Stored records

━━━

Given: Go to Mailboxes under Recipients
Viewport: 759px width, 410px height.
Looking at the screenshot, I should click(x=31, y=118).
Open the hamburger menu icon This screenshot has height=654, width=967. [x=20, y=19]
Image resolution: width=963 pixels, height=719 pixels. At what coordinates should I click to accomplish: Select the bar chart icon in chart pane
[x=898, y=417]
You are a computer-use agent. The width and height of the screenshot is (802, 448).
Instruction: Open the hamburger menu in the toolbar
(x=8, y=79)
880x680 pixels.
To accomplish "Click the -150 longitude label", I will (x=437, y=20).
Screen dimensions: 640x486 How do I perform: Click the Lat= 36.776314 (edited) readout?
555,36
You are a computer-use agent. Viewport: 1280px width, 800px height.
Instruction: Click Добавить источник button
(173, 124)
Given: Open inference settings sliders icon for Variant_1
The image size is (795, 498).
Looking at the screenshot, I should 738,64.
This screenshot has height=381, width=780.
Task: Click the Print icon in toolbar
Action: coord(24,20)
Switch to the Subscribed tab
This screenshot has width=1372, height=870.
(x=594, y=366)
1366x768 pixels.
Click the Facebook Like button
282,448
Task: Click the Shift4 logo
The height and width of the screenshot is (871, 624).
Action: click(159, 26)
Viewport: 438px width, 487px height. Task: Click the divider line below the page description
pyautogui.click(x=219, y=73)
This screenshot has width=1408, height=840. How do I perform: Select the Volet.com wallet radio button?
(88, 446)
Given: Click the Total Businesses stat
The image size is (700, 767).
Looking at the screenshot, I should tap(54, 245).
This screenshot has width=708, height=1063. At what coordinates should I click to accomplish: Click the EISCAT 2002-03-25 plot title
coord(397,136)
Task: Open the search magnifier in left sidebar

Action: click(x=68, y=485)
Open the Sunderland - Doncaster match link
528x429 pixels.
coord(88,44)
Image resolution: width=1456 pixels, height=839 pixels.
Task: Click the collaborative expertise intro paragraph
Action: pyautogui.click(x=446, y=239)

━━━

_EXERCISE GOAL_: Each record above is to be restated word for word.

_ANSWER TO THE PROBLEM_:
Given: Go to Mailboxes under Recipients
Viewport: 759px width, 410px height.
Looking at the screenshot, I should click(x=31, y=118).
Open the hamburger menu icon This screenshot has height=654, width=967. [x=20, y=19]
Image resolution: width=963 pixels, height=719 pixels. At what coordinates should I click to accomplish: Select the bar chart icon in chart pane
[x=898, y=417]
You are a computer-use agent. The width and height of the screenshot is (802, 448).
Instruction: Open the hamburger menu in the toolbar
(x=8, y=79)
880x680 pixels.
To accomplish "Click the -150 longitude label", I will (x=437, y=20).
Screen dimensions: 640x486 How do I perform: Click the Lat= 36.776314 (edited) readout?
555,36
You are a computer-use agent. Viewport: 1280px width, 800px height.
Instruction: Click Добавить источник button
(173, 124)
Given: Open inference settings sliders icon for Variant_1
The image size is (795, 498).
Looking at the screenshot, I should 738,64.
This screenshot has height=381, width=780.
Task: Click the Print icon in toolbar
Action: coord(24,20)
Switch to the Subscribed tab
This screenshot has width=1372, height=870.
(x=594, y=366)
1366x768 pixels.
Click the Facebook Like button
282,448
Task: Click the Shift4 logo
The height and width of the screenshot is (871, 624).
Action: click(159, 26)
Viewport: 438px width, 487px height. Task: Click the divider line below the page description
pyautogui.click(x=219, y=73)
This screenshot has width=1408, height=840. How do I perform: Select the Volet.com wallet radio button?
(88, 446)
Given: Click the Total Businesses stat
The image size is (700, 767).
Looking at the screenshot, I should tap(54, 245).
This screenshot has width=708, height=1063. At what coordinates should I click to accomplish: Click the EISCAT 2002-03-25 plot title
coord(397,136)
Task: Open the search magnifier in left sidebar

Action: click(x=68, y=485)
Open the Sunderland - Doncaster match link
528x429 pixels.
coord(88,44)
Image resolution: width=1456 pixels, height=839 pixels.
Task: Click the collaborative expertise intro paragraph
Action: pyautogui.click(x=446, y=239)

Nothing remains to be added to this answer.